**ASSIGNMENT**
Which lines run from the one with "Image resolution: width=897" through the end of the data? Retype them exactly, without pictures.

**DATA SUPPLIED**
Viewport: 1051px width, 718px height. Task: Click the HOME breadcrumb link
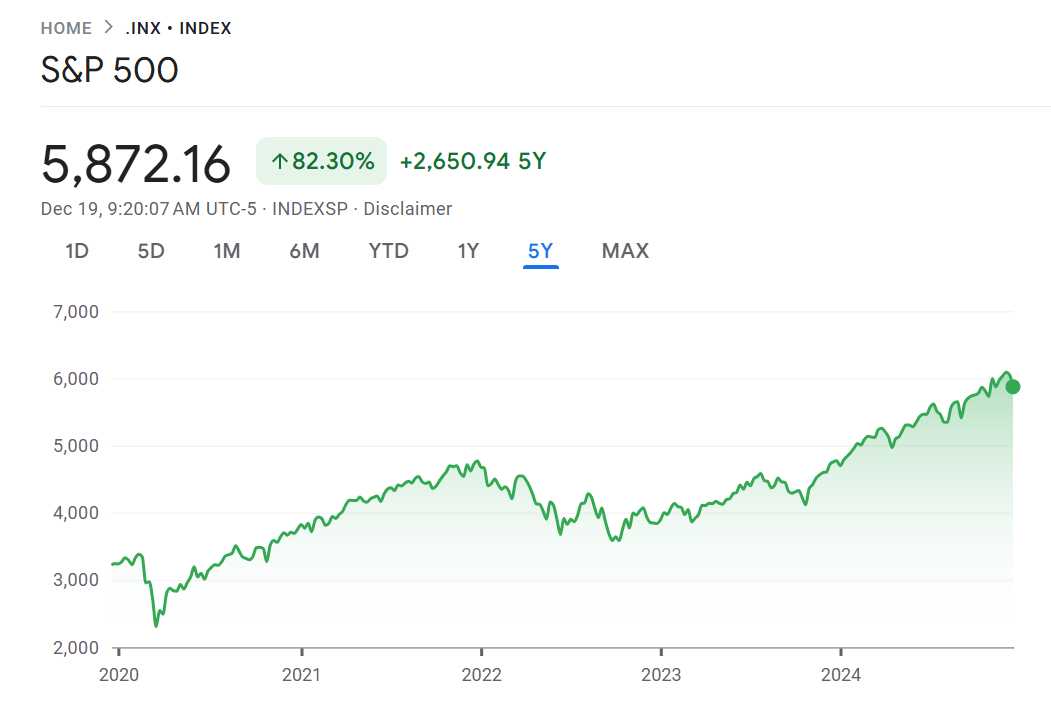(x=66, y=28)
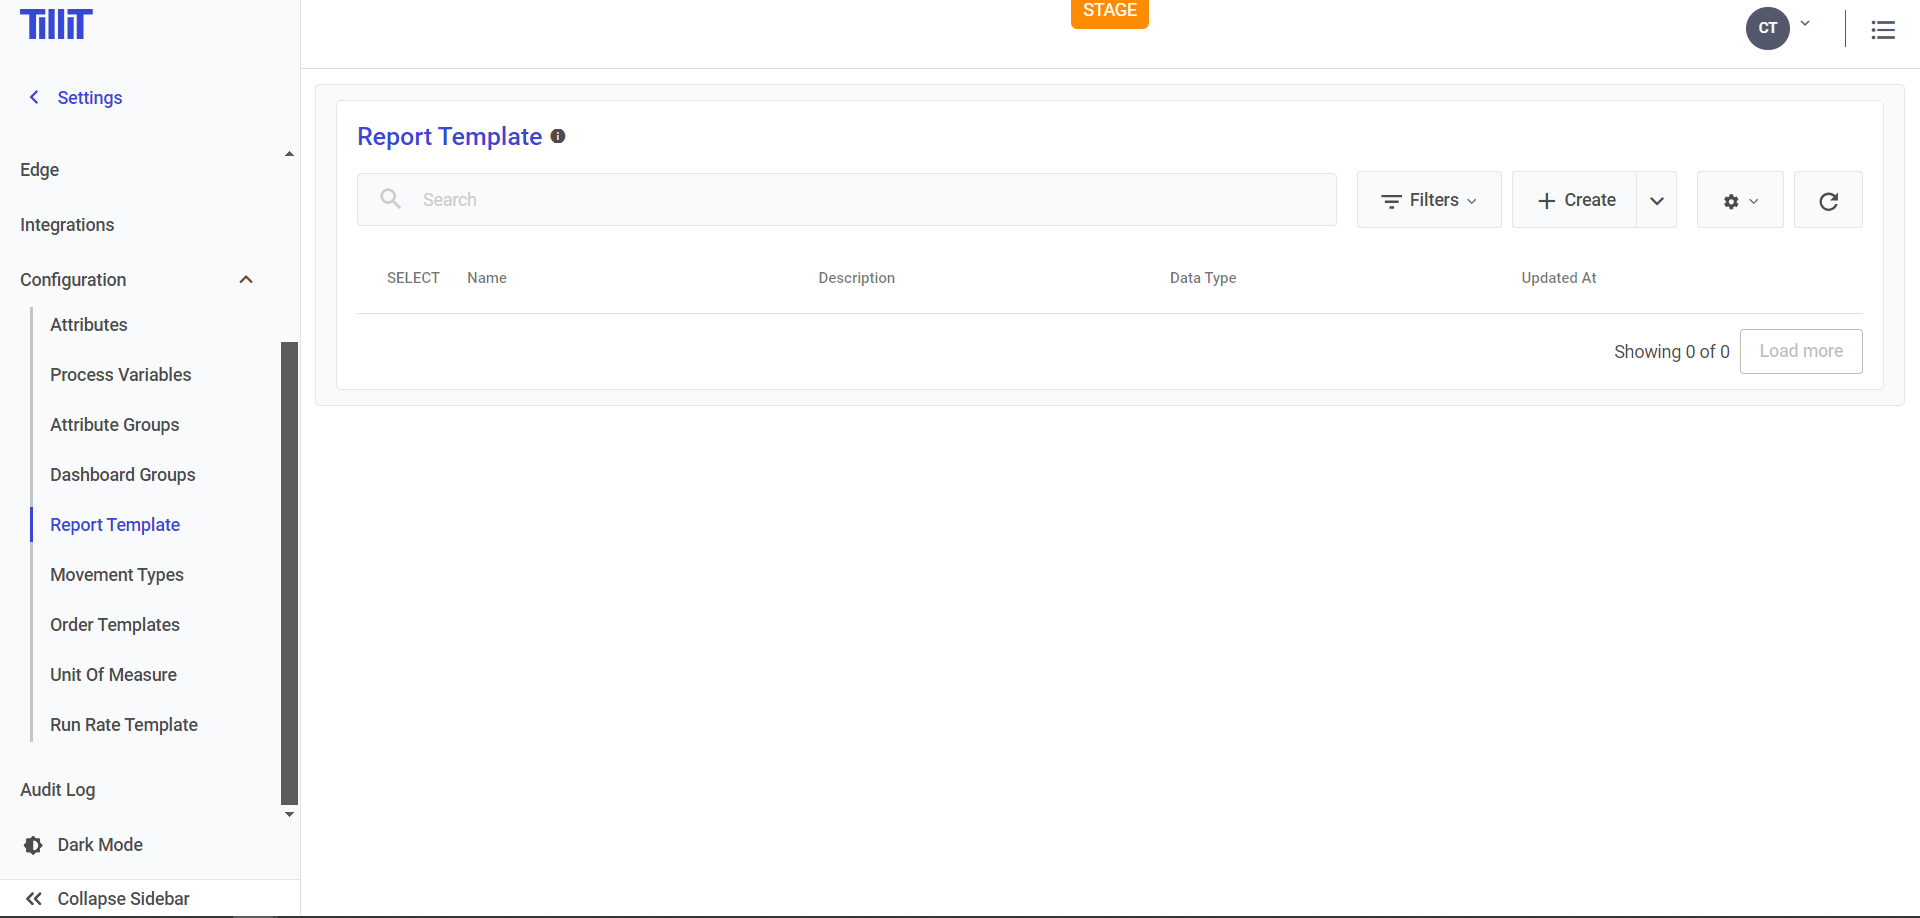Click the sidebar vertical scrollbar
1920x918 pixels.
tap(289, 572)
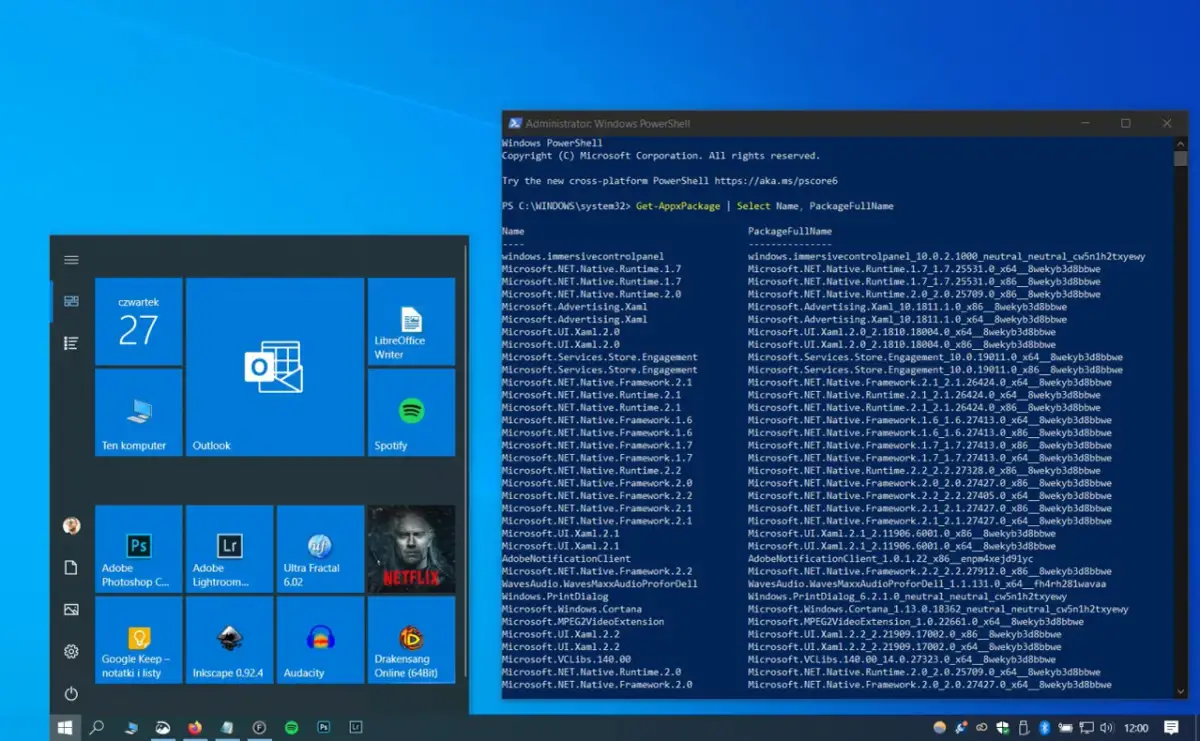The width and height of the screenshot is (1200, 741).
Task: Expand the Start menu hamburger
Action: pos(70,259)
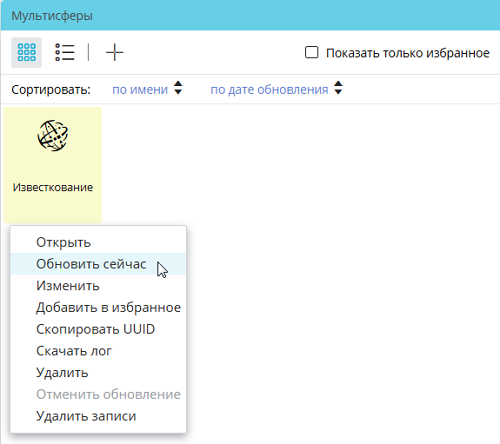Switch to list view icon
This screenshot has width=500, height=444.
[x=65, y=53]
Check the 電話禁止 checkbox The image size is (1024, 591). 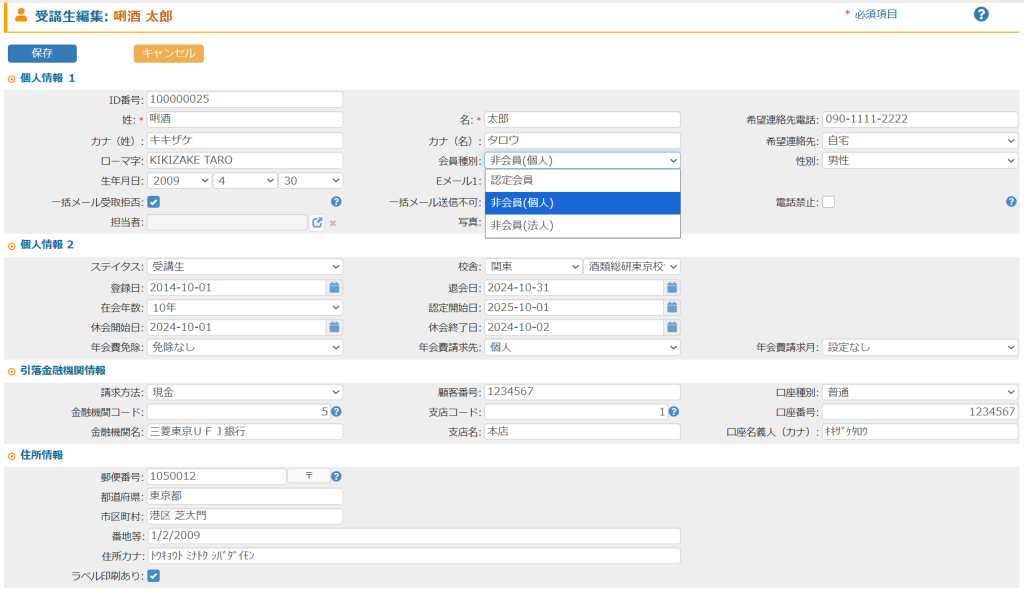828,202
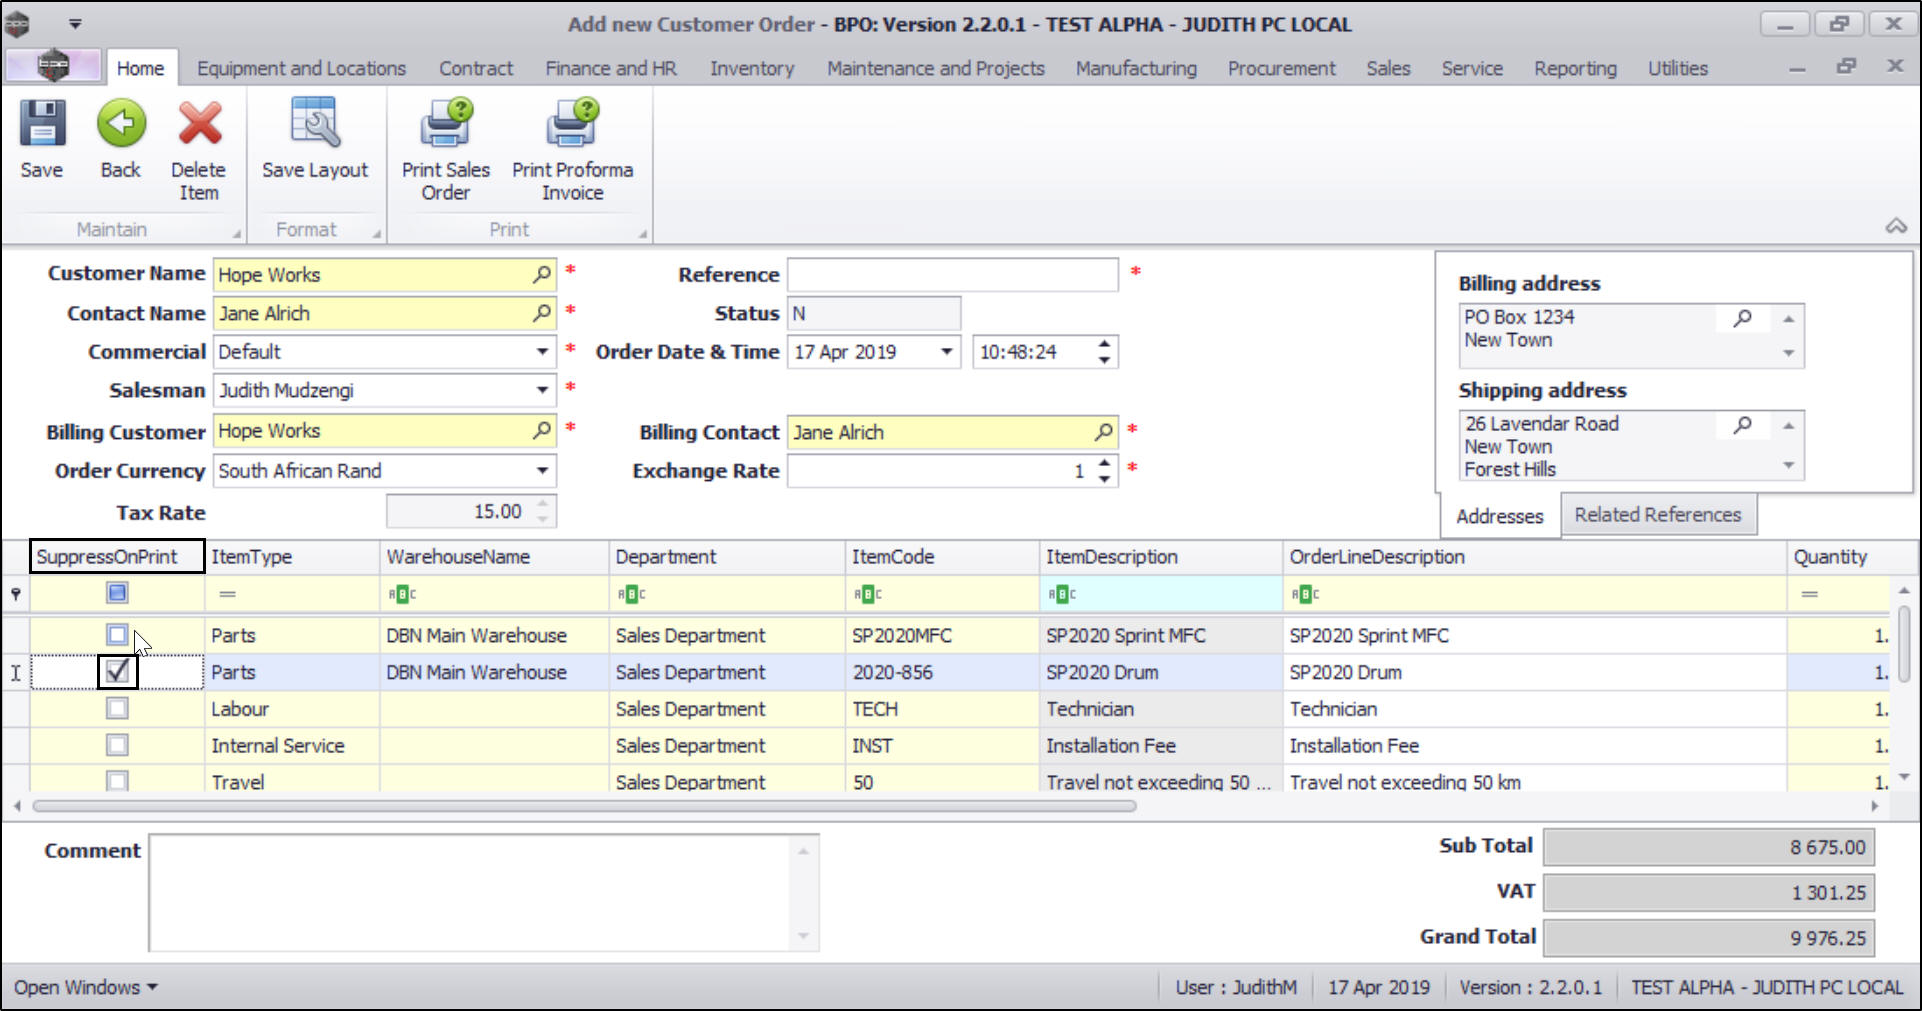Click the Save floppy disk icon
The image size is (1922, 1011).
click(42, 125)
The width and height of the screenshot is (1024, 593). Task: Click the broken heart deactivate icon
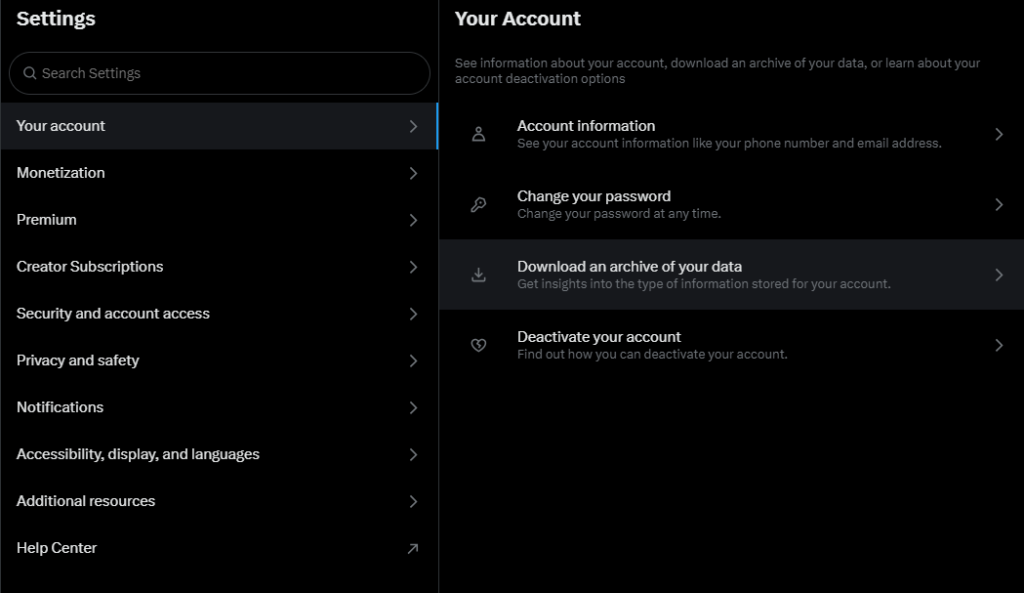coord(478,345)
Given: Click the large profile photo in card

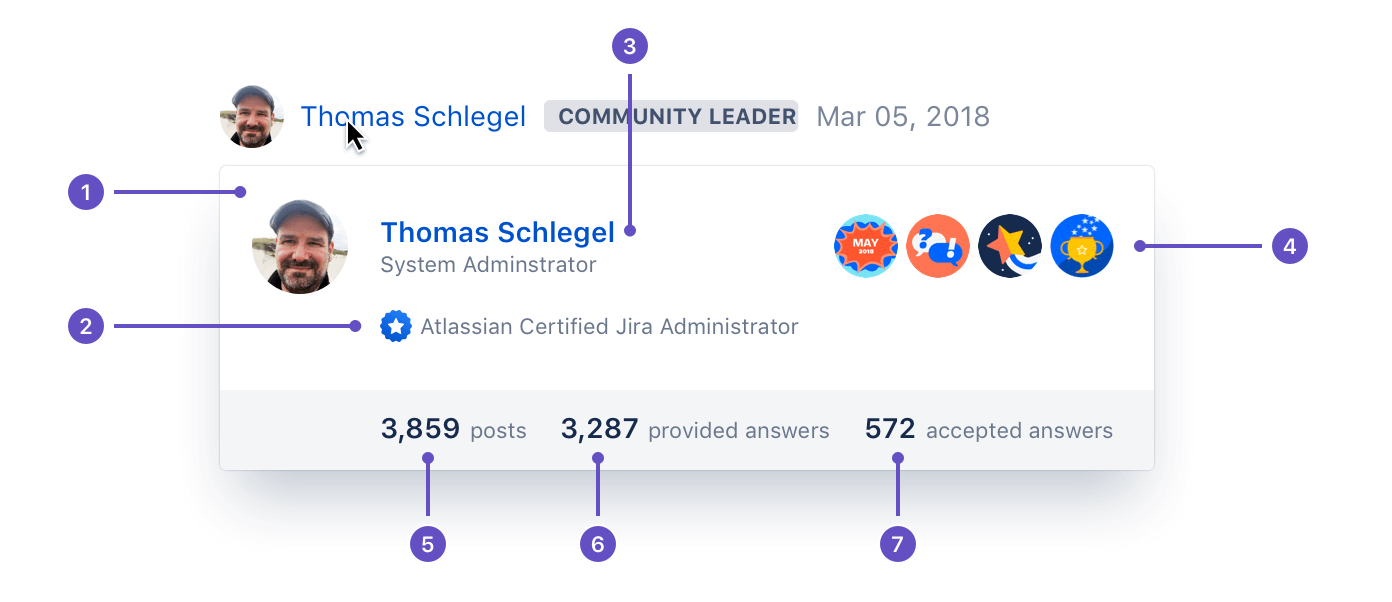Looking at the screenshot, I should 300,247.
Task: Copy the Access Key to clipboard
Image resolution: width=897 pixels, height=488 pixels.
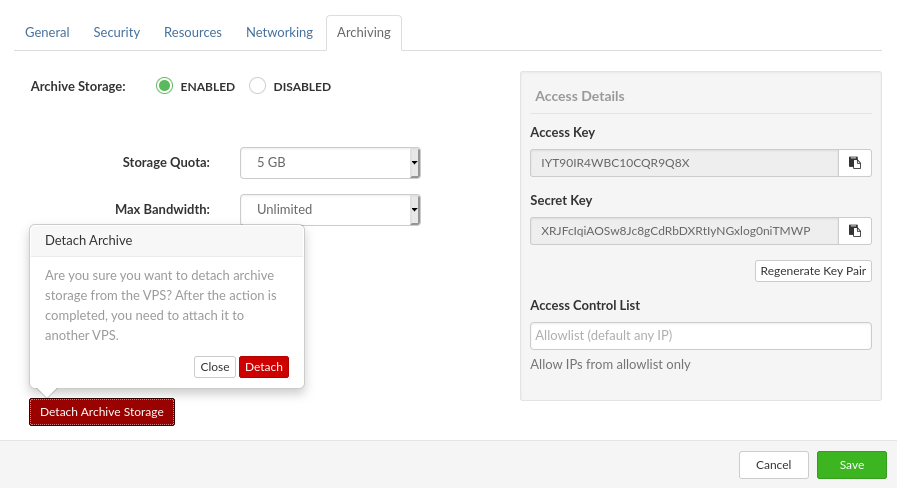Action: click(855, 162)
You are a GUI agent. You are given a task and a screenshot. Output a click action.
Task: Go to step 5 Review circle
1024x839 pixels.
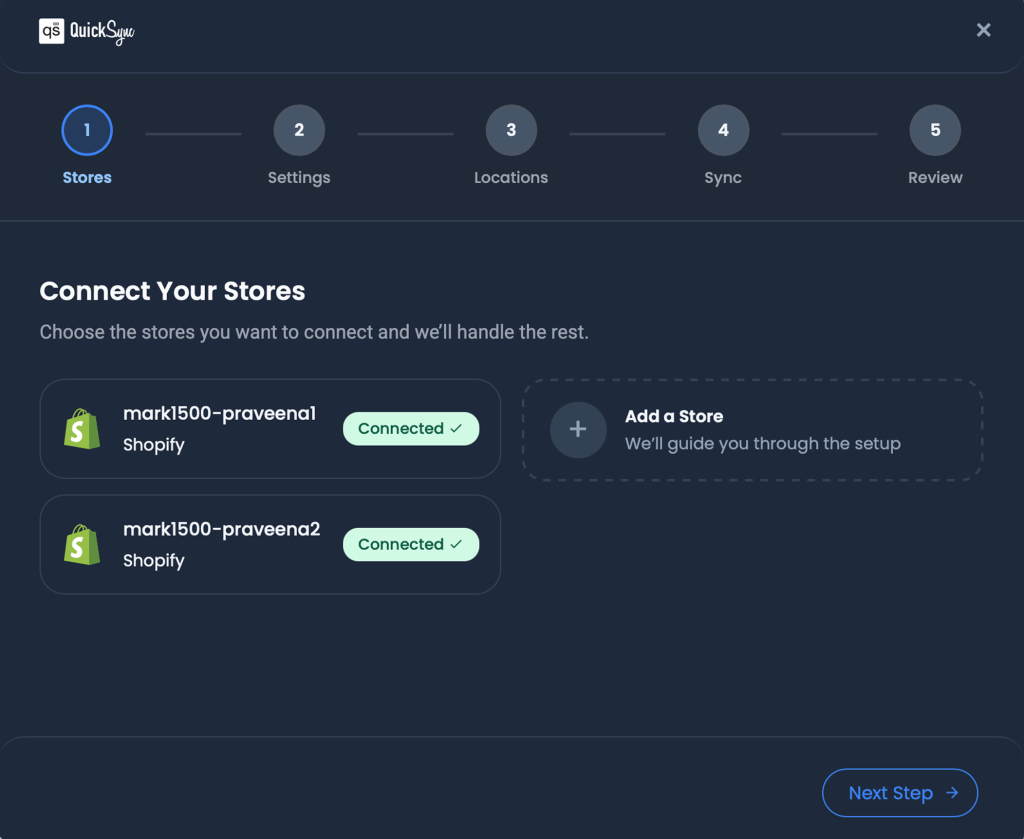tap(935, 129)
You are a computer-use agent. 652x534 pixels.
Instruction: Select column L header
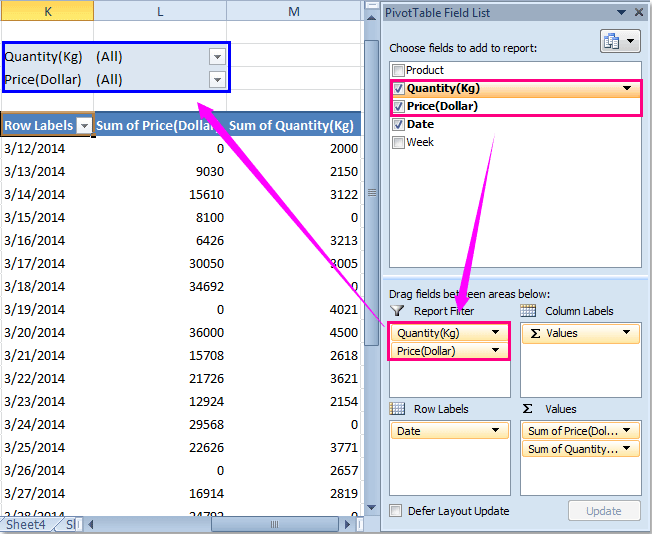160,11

**EXPECTED OUTPUT**
Image resolution: width=897 pixels, height=488 pixels.
Action: click(855, 162)
You are a GUI agent. You are given a task and a screenshot. Output a click action.
Task: Go to step 5 Review circle
1024x839 pixels.
tap(935, 129)
You are a computer-use agent. 652x534 pixels.
Instruction: Select column L header
160,11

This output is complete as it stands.